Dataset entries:
=-=-=

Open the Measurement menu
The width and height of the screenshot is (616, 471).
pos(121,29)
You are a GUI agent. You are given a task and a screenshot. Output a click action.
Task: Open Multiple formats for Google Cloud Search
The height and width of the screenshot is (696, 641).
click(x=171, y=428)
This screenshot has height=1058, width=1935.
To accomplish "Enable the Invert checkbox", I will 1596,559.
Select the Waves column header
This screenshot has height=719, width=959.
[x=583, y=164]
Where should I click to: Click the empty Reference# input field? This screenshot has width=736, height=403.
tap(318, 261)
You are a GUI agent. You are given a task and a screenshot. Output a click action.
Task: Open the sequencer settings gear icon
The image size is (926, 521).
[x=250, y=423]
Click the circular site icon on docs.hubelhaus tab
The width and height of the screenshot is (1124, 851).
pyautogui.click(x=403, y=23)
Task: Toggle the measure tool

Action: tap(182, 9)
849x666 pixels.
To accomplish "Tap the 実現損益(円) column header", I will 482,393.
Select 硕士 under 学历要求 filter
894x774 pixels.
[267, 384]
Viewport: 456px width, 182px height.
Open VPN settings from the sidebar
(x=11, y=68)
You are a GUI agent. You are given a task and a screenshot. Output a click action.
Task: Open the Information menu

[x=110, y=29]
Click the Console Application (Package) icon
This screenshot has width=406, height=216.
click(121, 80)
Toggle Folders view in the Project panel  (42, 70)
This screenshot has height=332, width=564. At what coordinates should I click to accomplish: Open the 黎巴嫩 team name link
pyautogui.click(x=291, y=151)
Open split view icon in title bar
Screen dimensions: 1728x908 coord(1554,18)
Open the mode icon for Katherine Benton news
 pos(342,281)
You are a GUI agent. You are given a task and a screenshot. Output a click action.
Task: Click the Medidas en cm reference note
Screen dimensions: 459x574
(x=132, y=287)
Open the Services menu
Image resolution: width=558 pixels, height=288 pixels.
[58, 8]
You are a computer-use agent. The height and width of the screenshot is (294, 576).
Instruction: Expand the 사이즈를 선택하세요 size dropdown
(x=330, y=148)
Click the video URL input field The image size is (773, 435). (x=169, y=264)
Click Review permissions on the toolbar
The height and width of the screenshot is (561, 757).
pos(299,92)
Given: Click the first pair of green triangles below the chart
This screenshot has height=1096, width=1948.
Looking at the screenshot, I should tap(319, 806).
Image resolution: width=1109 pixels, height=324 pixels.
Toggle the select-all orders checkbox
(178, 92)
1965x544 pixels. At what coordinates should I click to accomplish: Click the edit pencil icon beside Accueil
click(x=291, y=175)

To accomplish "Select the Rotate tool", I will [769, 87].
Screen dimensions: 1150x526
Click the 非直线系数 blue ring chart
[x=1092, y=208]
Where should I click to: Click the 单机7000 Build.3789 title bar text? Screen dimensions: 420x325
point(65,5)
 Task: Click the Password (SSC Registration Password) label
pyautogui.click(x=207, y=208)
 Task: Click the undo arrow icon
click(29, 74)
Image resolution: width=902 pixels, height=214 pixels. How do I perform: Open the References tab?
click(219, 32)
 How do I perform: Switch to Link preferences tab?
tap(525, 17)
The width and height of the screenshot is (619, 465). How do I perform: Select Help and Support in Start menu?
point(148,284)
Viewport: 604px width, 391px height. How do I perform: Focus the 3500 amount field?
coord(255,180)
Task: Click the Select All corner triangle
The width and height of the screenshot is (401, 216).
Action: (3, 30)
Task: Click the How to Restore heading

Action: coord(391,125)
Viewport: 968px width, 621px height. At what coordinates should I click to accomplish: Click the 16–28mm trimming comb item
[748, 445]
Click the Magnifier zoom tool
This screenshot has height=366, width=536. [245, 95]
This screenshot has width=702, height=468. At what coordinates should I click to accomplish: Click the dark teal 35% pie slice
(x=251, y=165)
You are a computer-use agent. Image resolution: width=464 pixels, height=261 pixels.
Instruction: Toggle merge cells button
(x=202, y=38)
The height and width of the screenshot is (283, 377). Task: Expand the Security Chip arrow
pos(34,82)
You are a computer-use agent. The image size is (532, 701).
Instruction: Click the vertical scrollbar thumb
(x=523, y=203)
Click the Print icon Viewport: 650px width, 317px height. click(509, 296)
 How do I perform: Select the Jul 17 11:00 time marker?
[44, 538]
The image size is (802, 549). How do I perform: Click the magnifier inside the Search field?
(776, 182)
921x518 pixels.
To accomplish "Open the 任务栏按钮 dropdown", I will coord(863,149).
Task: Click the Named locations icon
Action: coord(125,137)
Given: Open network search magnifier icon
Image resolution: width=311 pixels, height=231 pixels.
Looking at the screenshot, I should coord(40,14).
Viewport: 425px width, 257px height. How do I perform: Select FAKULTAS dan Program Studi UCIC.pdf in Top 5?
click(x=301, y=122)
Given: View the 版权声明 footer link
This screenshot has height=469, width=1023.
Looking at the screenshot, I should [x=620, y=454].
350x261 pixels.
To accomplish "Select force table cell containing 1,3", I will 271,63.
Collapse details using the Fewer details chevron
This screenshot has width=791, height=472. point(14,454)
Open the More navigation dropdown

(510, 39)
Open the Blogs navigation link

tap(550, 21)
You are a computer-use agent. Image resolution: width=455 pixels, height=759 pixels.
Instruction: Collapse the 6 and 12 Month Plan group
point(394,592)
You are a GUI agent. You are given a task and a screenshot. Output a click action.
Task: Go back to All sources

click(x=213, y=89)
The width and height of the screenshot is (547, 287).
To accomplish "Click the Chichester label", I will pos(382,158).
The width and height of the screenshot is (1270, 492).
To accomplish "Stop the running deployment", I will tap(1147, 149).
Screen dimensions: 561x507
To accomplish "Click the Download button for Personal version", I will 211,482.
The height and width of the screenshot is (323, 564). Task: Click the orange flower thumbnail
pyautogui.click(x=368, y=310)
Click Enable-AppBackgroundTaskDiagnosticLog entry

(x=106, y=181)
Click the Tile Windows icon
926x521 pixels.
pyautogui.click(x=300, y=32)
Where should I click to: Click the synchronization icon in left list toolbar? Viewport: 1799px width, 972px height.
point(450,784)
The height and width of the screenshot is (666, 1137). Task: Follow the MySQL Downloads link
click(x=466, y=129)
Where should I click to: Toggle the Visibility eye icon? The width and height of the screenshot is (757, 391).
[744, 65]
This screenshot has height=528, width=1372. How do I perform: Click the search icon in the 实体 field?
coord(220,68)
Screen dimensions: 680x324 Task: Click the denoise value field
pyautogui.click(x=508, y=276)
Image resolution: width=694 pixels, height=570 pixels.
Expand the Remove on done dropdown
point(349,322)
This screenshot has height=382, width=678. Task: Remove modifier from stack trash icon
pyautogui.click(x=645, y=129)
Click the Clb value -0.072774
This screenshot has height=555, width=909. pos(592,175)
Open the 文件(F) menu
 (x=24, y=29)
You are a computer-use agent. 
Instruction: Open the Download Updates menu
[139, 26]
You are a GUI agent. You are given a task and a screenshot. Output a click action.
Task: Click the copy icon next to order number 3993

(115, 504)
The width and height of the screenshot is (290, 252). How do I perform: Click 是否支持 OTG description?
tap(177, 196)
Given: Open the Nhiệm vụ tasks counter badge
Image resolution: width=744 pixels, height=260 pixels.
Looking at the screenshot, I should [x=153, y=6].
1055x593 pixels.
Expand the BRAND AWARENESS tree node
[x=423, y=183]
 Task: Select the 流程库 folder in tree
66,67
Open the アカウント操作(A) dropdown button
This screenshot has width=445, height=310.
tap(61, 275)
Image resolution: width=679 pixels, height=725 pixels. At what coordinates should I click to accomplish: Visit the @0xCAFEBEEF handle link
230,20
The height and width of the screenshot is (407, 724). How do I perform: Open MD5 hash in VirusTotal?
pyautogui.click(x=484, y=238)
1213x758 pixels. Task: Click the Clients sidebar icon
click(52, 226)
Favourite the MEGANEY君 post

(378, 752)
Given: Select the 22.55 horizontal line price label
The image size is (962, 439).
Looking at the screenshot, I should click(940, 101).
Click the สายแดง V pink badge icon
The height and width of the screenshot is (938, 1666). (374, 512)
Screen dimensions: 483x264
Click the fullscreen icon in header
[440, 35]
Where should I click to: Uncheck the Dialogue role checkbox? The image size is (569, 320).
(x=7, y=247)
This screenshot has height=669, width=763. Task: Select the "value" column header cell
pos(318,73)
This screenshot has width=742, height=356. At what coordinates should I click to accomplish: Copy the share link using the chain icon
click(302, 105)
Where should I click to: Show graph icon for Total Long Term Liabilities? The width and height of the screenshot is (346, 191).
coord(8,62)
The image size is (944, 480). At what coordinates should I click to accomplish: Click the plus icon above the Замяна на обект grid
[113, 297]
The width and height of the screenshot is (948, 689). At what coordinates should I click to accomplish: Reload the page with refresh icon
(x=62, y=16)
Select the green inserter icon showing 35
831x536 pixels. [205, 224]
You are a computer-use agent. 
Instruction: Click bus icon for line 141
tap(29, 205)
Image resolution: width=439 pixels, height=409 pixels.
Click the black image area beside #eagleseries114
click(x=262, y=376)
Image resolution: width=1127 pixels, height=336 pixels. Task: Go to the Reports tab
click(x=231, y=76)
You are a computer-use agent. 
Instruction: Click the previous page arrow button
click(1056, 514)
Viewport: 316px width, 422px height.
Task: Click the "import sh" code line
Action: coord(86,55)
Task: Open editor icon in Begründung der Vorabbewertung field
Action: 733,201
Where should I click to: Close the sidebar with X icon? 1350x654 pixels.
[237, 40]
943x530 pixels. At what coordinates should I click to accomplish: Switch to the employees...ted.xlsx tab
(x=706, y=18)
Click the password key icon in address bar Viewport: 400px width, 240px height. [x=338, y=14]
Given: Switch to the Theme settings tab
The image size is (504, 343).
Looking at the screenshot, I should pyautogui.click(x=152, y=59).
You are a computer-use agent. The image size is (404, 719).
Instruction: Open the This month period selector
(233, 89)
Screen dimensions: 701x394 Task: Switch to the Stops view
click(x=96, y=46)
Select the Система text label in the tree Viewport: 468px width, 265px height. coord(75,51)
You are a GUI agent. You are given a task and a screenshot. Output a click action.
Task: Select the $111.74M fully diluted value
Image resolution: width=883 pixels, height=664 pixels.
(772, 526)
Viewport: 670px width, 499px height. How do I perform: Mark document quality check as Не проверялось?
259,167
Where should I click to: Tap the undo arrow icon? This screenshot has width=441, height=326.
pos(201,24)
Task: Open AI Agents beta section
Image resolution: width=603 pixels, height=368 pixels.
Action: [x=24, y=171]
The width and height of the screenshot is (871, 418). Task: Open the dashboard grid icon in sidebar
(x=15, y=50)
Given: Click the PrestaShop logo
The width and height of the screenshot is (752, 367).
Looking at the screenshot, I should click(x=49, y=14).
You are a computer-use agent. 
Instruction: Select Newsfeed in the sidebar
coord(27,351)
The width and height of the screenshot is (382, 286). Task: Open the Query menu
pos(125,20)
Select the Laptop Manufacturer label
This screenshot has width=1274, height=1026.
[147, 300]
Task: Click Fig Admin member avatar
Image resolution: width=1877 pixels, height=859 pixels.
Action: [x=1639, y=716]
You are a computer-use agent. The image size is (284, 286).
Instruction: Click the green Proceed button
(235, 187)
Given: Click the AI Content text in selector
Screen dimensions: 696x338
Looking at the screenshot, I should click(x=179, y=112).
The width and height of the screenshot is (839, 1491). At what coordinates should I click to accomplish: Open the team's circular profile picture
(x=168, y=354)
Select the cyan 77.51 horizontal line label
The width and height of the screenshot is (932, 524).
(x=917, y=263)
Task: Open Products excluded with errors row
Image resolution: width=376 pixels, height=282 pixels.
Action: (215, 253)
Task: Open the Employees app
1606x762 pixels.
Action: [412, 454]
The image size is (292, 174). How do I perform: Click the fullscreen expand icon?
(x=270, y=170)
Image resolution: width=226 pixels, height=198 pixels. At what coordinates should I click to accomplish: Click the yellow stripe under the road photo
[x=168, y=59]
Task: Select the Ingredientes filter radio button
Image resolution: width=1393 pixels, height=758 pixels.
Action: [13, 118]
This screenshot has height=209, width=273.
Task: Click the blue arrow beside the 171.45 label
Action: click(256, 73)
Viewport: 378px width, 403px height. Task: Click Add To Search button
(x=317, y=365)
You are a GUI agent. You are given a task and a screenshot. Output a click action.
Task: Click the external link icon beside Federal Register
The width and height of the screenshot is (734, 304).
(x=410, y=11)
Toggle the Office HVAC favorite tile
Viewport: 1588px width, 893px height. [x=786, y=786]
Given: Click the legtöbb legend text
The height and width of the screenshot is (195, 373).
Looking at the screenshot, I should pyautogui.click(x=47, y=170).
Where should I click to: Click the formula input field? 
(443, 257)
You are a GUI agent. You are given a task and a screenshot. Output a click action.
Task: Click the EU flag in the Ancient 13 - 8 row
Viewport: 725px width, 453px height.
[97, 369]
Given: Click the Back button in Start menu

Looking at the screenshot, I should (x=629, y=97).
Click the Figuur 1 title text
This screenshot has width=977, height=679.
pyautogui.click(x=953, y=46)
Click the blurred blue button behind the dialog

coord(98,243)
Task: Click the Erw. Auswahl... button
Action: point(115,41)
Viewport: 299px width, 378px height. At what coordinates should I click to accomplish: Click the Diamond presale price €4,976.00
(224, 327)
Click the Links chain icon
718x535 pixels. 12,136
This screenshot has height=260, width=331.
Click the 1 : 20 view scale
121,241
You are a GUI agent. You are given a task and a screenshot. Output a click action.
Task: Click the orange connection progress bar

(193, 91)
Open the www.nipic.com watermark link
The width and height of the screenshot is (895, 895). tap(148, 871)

=-=-=

### WORK TO BE COMPLETED
Copy exactly the lines from the top of the entries through the line with "Task: Open the sequencer settings gear icon" in it, please, keeping both ends and adding nothing.

### RESPONSE
Open the Measurement menu
The width and height of the screenshot is (616, 471).
pos(121,29)
You are a GUI agent. You are given a task and a screenshot. Output a click action.
Task: Open Multiple formats for Google Cloud Search
The height and width of the screenshot is (696, 641).
click(x=171, y=428)
This screenshot has height=1058, width=1935.
To accomplish "Enable the Invert checkbox", I will 1596,559.
Select the Waves column header
This screenshot has height=719, width=959.
[x=583, y=164]
Where should I click to: Click the empty Reference# input field? This screenshot has width=736, height=403.
tap(318, 261)
You are a GUI agent. You are given a task and a screenshot. Output a click action.
Task: Open the sequencer settings gear icon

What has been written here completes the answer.